═══ Selected text
Getting started with resquin
Source:vignettes/getting_started_with_resquin.Rmd
getting_started_with_resquin.Rmd
An introduction to resquin
This short tutorial describe the functions in resquin
and how you can use them on a technical level. For a more substantive
introduction see the (forthcoming) article Using
resquin in practice.
Functions in resquin
calculate response quality
indicators for survey data stored in a data frame or tibble. The
functions assume that the input data frame is structured in the
following way:
- The data frame is in wide format, meaning each row represents one respondent, each column represents one variable.
- All variables have the same number of response options.
- The variables are in same the order as the questions respondents saw while taking the survey.
- All responses have integer values.
- Missing values are set to
NA
. - (For
resp_styles()
) Reverse keyed variables are in their original form. No items were recoded.
Example dataset of survey responses
Consider the following (fake) data set of survey responses.
# A test data set with three items and ten respondents
testdata <- data.frame(
var_a = c(1,4,3,5,3,2,3,1,3,NA),
var_b = c(2,5,2,3,4,1,NA,2,NA,NA),
var_c = c(1,2,3,NA,3,4,4,5,NA,NA))
testdata
#> var_a var_b var_c
#> 1 1 2 1
#> 2 4 5 2
#> 3 3 2 3
#> 4 5 3 NA
#> 5 3 4 3
#> 6 2 1 4
#> 7 3 NA 4
#> 8 1 2 5
#> 9 3 NA NA
#> 10 NA NA NA
The data set contains responses to three survey questions
(var_a,var_b and var_c) from ten respondents. All three survey question
allow responses on a scale from 1 to 5. Some respondents have missing
values, which are set to NA
.
Lets use this data set to calculate response quality indicators.
resp_styles()
: Response style indicators
Response styles capture systematic shifts in respondents response behavior. For example, respondents with an extreme response style may only choose the lowest and highest categories (in our example 1 and 5) while mid-point responder only choose the midpoint of a scale (in our example 3).
To calculate response styles we can use the
resp_styles()
function. First, we need to specify our data
argument x
. Then, we need to specify the minimum and
maximum of the scales used in our questionnaire (scale_min
and scale_max
respectively). Remember that all questions
included must have the same number of response options. We will discuss
the arguments min_valid_responses
and
normalize
later.
══════
═══ Collected material
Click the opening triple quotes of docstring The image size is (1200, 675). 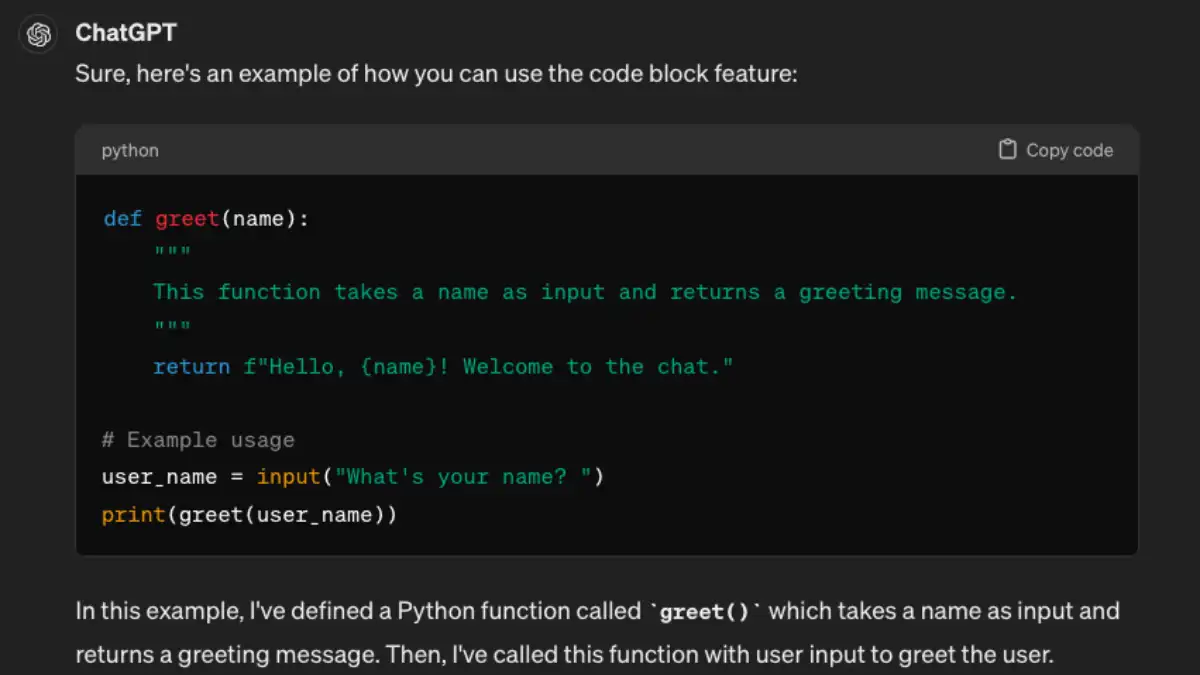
══════
What you need to do
Copy word for word the part of the resquin tutorial above that opens with the words containing "- All responses" and closes with "items were recoded.".

Full response
- All responses have integer values.
- Missing values are set to
NA
. - (For
resp_styles()
) Reverse keyed variables are in their original form. No items were recoded.